Tarea 1 -> Vuelve a escribir tal cual las líneas de los registros que van desde la que contiene "The image size" hasta la que contiene "center [760, 702].", ambas incluidas.

Texto del documento ->
Durante milenios, filósofos y científicos han perseguido una meta común: identificar leyes entre las propiedades de los objetos y el placer de percibirlos. La idea de que la preferencia emana del objeto se remonta al pensamiento filosófico clásico. La escuela pitagórica sostenía que el valor hedónico de cualquier objeto reside en la armonía y proporción entre sus partes. Similarmente, propiedades como la simetría, el equilibrio y la proporción áurea han sido postuladas como determinantes de nuestros gustos.

Esta tradición de pensamiento asume que el valor hedónico es consustancial al objeto. Por tanto, se espera que provoque respuestas predeterminadas en términos de belleza, gusto o deleite. El epítome moderno de esta tradición es un estudio reciente en Nature Human Behavior. Sus autores afirman que las preferencias se pueden predecir a partir de las características de los estímulos.

Pero entonces, ¿por qué tenemos gustos tan distintos y cambiantes sobre lo mismo? ¿Por qué amamos lo que otros detestan, y al contrario? ¿Cómo es posible que deje de gustarnos algo que nos encantaba, o a la inversa? ¿Acaso las propiedades de los estímulos no bastan para explicar por qué nos gusta lo que nos gusta?

Sensibilidad hedónica

Estas teorías y el supuesto en que se articulan no han resistido el escrutinio empírico. La simetría no gusta a todo el mundo; depende de la experiencia y la personalidad. La preferencia por la proporción áurea refleja promedios, no gustos individuales. Es un error asumir que las tendencias generales implican uniformidad o informan sobre leyes universales. En realidad, enmascaran una importante variabilidad en sensibilidad hedónica. Es decir, en el papel que juegan las propiedades de los objetos en cuánto nos gustan.

Tarea 2 -> Prosigue el texto sobre el origen de nuestras preferencias estéticas a partir del punto en que termina.

Material de origen ->
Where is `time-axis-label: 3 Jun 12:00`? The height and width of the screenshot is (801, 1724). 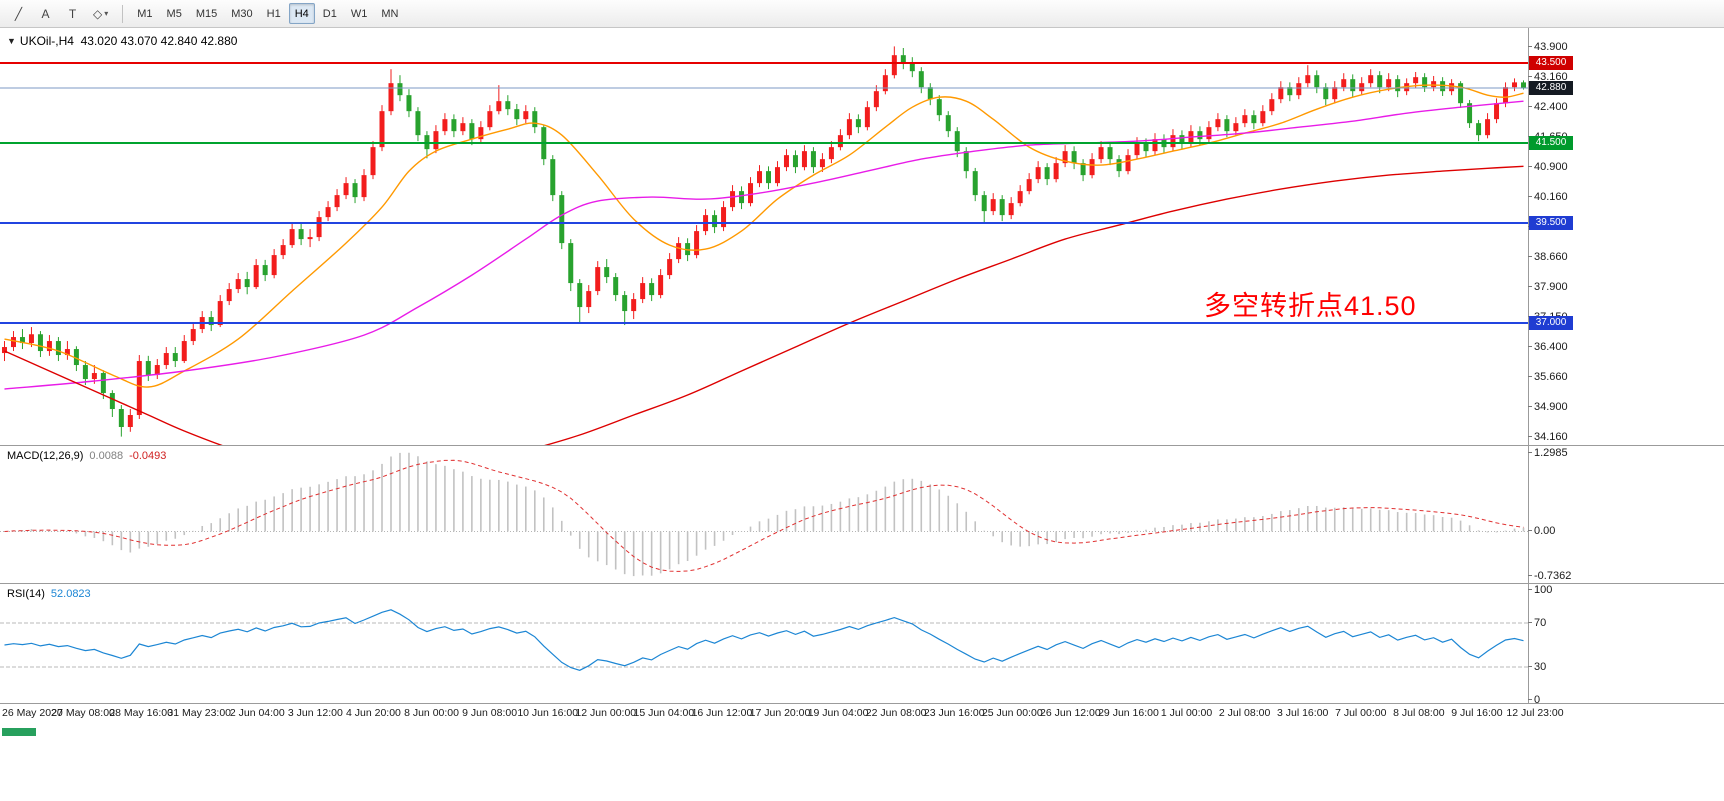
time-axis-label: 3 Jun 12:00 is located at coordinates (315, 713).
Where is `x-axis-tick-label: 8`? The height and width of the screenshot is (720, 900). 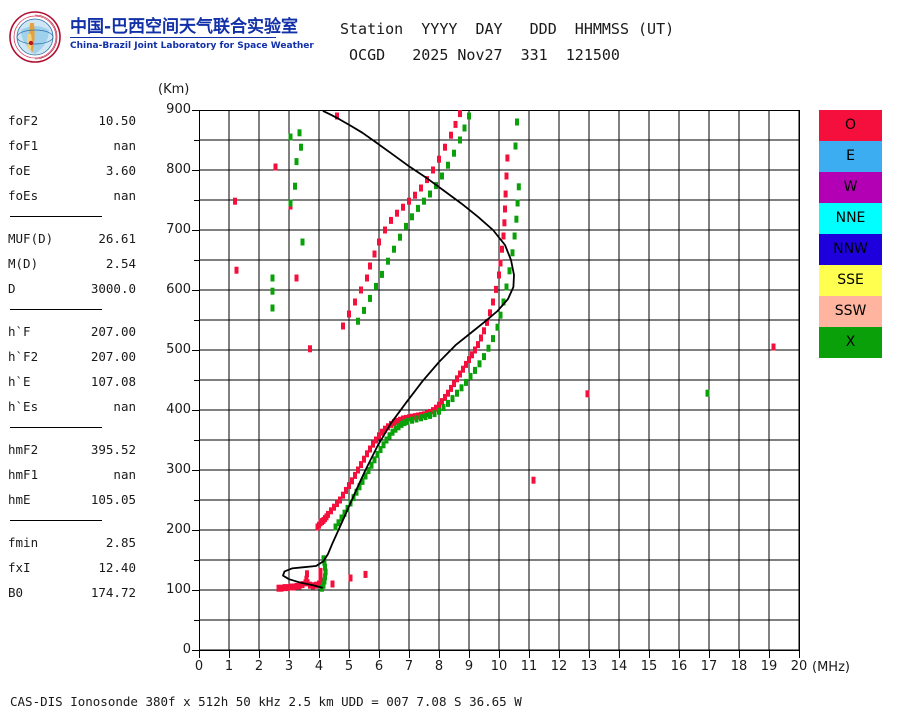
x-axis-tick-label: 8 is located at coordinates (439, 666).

==

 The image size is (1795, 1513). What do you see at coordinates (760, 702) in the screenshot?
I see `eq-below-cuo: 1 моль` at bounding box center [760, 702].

Espacio de respuesta 1 ->
 The image size is (1795, 1513). What do you see at coordinates (760, 702) in the screenshot?
I see `eq-below-cuo: 1 моль` at bounding box center [760, 702].

Espacio de respuesta 2 ->
Cada persona aporta un bagaje único de experiencia y conocimiento a la valoración. Además, la valoración misma no es ajena a la situación en que tiene lugar. De ahí el dicho «para gustos, colores».

Diferencias individuales

Ciertamente, nos gustan cosas distintas y de distinta manera. Cada cual es hedónicamente sensible (o insensible) a características de los objetos en su propia medida. Una razón para ello es que los cerebros son distintos, por causas genéticas, de desarrollo o experienciales. Esto hace que los procesos que subyacen a las valoraciones también varíen. Examinar dichos procesos individuales es clave para comprender los mecanismos generales. La neurociencia ha contribuido sustancialmente a este respecto. Exploremos un ejemplo.

Elegimos por comparación entre la respuesta por defecto y su alternativa

La conectividad entre las áreas sensoriales y el sistema de recompensa es esencial para la valoración hedónica. Explica una gran variabilidad en el placer que obtenemos de estímulos como la música. Esto significa que el placer de escuchar música depende de cómo se comuniquen estas áreas cerebrales. Tanto es así que la información sensorial no transmitida al sistema de recompensa carece de valor hedónico. Es lo que ocurre en la anhedonia musical específica, donde dicha comunicación está impedida. Como resultado, las personas con esta condición son incapaces de experimentar placer con la música.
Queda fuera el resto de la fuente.